Masa Lalu pada sebuah Pertemuan

E. N. Mahera
Chapter #22

si gauk

Sari menjawab permintaan maafku dengan segaris senyum kepasrahan dan sorot mata yang tak mengisyaratkan apa pun. Dari air mukanya, Sari terlihat seperti mayat berdiri. Wajahnya pucat, pupur yang sebelumnya menyelimuti telah terhapus—mungkin oleh keringat dan liur si kapten bangsat. Aku tahu, Sari menderita, tapi ia tak bicara, tak juga menangis, dan tak tampak emosi apa pun pada wajahnya.
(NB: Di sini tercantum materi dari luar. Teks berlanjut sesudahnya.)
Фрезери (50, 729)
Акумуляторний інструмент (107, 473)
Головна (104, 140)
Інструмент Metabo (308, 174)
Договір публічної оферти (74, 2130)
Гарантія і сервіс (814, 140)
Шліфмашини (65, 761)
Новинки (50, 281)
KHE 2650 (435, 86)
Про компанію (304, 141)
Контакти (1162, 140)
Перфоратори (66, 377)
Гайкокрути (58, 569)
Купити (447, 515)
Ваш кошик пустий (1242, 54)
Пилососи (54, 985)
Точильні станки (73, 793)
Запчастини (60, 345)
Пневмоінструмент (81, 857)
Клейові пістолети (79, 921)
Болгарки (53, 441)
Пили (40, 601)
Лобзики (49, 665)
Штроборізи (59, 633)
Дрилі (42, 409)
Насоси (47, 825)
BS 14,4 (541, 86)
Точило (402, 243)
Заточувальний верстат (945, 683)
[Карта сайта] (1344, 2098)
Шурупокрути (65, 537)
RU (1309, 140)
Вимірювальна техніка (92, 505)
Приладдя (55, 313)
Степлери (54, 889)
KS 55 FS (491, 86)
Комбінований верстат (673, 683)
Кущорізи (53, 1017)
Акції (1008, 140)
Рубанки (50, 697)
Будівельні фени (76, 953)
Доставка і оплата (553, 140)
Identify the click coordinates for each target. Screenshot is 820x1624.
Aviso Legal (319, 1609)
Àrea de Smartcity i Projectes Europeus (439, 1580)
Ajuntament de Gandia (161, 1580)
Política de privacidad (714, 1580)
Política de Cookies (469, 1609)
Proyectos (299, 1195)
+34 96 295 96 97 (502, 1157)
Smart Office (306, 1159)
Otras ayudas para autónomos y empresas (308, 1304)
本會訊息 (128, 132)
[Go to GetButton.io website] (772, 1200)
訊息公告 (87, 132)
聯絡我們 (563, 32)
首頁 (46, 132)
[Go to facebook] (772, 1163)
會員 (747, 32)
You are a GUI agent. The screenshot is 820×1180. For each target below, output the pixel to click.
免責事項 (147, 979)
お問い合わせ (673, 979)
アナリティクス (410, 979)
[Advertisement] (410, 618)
Dalam diam aku dan Sari lalu berjalan bersisian kembali ke dalam warung.

Ibu yang menyambut kami, “Sari ada yang memintamu!” Ibu menunjuk ke salah satu meja, kali itu bukan meja minum tapi meja judi.

Sari langsung menuju meja itu.

Aku mematung, tak tahu harus bilang apa. Kerlap-kerlip lampu disko dan berisik musik membuat pikiranku semakin kacau. Aku tak tahu mengapa aku sangat pasrah malam itu, aku tak berdaya mengalahkan keadaan, bahkan mungkin aku tak punya keinginan untuk melawan keadaan, dalam arti tak ada niatku sama sekali untuk melindungi Sari, mencegahnya agar tak jadi sundal. Bila kukira-kira sekarang, mungkin karena aku dibesarkan oleh seorang sundal jadi aku mengganggap menjadi sundal adalah hal wajar. Aku memang marah, aku memang cemburu, aku memang kecewa, tapi aku hanya bisa pasrah pada keadaan.

 

*

 

Setibanya kami di rumah subuh itu, aku langsung pergi ke kamar, aku takut Sari mengajakku bicara.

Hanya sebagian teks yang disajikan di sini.